Document Type

Article

Publication Title

Global Journal of Computer Science and Technology: D

Abstract

2022 has been heralded as the year of generative artificial intelligence (AI). Generative AI like ChatGPT and Stable Diffusion, along with a host of others, launched late in the year and immediately disrupted the status quo of the literary and art worlds, leading to outcries to ban “AI Art” and spawning an entirely new market of NFTs.
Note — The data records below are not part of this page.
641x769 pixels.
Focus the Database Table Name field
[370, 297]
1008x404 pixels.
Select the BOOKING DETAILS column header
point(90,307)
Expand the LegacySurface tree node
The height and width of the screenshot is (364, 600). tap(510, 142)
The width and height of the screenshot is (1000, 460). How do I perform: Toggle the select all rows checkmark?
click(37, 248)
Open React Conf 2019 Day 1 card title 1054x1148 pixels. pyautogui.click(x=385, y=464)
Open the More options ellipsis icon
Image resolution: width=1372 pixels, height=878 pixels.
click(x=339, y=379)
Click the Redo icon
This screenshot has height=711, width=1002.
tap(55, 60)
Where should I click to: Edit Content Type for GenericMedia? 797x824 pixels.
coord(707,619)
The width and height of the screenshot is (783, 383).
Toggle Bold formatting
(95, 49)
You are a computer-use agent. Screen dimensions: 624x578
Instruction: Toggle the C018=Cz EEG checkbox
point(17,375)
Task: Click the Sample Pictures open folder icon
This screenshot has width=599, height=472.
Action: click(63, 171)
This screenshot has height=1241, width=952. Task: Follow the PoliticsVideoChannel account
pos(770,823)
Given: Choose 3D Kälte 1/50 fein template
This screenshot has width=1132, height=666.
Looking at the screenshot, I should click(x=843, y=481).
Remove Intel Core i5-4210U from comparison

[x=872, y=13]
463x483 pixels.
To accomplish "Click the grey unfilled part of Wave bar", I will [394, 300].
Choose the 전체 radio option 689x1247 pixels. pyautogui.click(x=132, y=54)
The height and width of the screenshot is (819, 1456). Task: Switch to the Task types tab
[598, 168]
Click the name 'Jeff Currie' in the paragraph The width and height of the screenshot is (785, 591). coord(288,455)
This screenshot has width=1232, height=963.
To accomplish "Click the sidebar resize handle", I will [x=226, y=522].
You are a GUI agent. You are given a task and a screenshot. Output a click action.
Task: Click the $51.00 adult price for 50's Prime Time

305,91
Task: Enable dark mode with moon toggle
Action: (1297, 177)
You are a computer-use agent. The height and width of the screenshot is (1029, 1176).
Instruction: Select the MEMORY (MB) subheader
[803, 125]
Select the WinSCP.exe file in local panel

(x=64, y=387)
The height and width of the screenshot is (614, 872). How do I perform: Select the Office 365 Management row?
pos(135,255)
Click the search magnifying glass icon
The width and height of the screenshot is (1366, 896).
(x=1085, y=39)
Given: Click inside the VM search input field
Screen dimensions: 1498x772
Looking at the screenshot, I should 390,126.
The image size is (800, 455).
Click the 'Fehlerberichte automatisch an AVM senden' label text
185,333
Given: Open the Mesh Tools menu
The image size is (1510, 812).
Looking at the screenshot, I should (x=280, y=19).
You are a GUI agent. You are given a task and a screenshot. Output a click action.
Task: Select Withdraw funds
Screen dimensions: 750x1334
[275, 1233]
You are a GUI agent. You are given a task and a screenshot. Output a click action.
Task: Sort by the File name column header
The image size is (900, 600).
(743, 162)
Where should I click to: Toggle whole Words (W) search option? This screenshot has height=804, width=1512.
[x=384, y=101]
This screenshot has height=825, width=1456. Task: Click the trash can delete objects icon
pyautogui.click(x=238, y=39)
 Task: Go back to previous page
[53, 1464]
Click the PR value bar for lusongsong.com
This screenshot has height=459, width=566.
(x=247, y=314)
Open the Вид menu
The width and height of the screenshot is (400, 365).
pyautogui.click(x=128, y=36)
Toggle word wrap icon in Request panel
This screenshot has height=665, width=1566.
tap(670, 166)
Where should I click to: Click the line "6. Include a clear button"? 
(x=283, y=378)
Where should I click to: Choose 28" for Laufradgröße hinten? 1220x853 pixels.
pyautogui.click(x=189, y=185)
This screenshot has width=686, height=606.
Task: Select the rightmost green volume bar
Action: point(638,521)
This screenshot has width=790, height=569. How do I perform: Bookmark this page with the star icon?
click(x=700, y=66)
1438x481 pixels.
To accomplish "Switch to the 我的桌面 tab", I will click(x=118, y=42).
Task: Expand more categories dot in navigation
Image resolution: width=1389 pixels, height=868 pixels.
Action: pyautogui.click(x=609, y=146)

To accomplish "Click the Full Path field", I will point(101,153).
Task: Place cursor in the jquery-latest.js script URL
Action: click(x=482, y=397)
Fears over the “death of the artist” and the “death of college composition,” however, are unfounded when considering the historical adoption of emerging technologies by creatives and the reconsideration of authorship that began with post structuralism and the Foucauldian Death of the Author in 1967. Contemporary scholarship has faced challenges in reconciling the function of the human author in conjunction with artificial intelligence (AI) due to the progressive sophistication and selfsufficiency of generative code. Nonetheless, it is erroneous to establish the threshold for authorship based on the development or advancement of AI or robotics, as it falls within the realm of ontology. Instead, assertions of AI authorship stem from a romanticized perception of both authorship and AI during a period in which neither holds significance. A new discussion on the role of the human agent in the writing process, particularly in the creative process like poetry, should prioritize the practical aspects of what an author does. This study examines how AI is increasingly becoming involved in collaborative efforts to create poetry and aims to explore the potential of this trend. Furthermore, the study seeks to provide empirical evidence on the boundaries of AI's ability to replicate human thought and experience. Through generating content in the creative written arts using ChatGPT-3, poetry analysis revealed that, in fact, such new generative models can imitate the vocabulary, language choices, style, and even rhythm of famous poets such as Keats, it is unable to generate emotions that it has not experienced. The questions that will continue to be raised on the nature of humanity, existence, and creative capabilities should be reframed with the concept of fear fore grounded to assist in understanding the uniquely human anxiety and drive to create in an attempt to communicate across the gulf what it “feels” like to be human as a phenomenology of experience.